The loom test mostly comes into view in crypto and has been a current factor in the case by SEC against Ripples regarding XRP’s sales. The Securities and Exchange Commission has shown its intention to appeal the decision. 

However, District Judge Annalisa Torres held that XRP’s programmatic sale, carried out by Ripples on a planned basis and in the absence of formal contracts, failed to fulfill the Howey Test. Not long after, a judge refused to extend the decision by Torres when deciding on the Securities and Exchange Commission’s plea against Terraform Labs and Do Kwon.

The SEC claimed that an investment contract’s existence can comprise a ‘scheme’ and ‘fails to turn on in the presence of an official contract between parties.’ Nevertheless, legal scholars claimed that history would show something different.

Seller-Purchaser Contractual Agreement Affirmed in Securities’ Law

The scholars claimed that Congress’s passing of the Securities and Exchange Act of 1934 established that a contract agreement between purchasers and sellers was critical for an investment contract to exist. Further, they claimed this is founded on decisions concerning the alleged blue-sky regulations that the regulation was associated with.

The term ‘investment contract’ in the definition of security was initially included in a law ratified in Minnesota in 2019. Afterward, it was established in the court’s system that a contractual agreement was a critical element of this term.

The scholars claimed that other states later adhered to this standard. Specifically, they divulged that by 1933, the state courts had settled on a standard for implementing the term investment contract to refer to a contractual arrangement entitling an investor to a contractual part of the seller’s future assets, income, or profit.

According to the scholars, the Supreme Court has reiterated decisions that the state-level courts established.

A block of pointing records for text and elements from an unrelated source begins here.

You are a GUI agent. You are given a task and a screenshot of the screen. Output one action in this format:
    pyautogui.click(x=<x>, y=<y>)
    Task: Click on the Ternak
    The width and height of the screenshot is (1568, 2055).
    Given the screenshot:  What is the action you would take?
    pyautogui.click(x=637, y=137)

Further, each investment contract established at the greatest levels of the United State’s legal system entails a contractual responsibility between purchasers and sellers.

Law Scholars Urge Consideration of Investment Contract Within Entire Howey Test

The scholars also claimed that despite the landmark decision of the Supreme Court that resulted in how the Howey Test references the phrase ‘scheme,’ it was not intended to disregard the fundamental documented and historical foundation of what entails an investment contract. They believed including a ‘scheme’ would result in several contracts in the sale of an asset to be taken as a whole.

Based on these factors, the scholars stated that a decision supporting the Securities and Exchange Commission in its lawsuit against Coinbase would divert from the case law created before and following the Securities and Exchange Act of 1934.

Specifically, they claimed that an investment contract needs contractual undertakings to provide future value that reflects a business’s profits, incomes, or assets. Adherence to the term’s settled meaning should be adhered to by the court.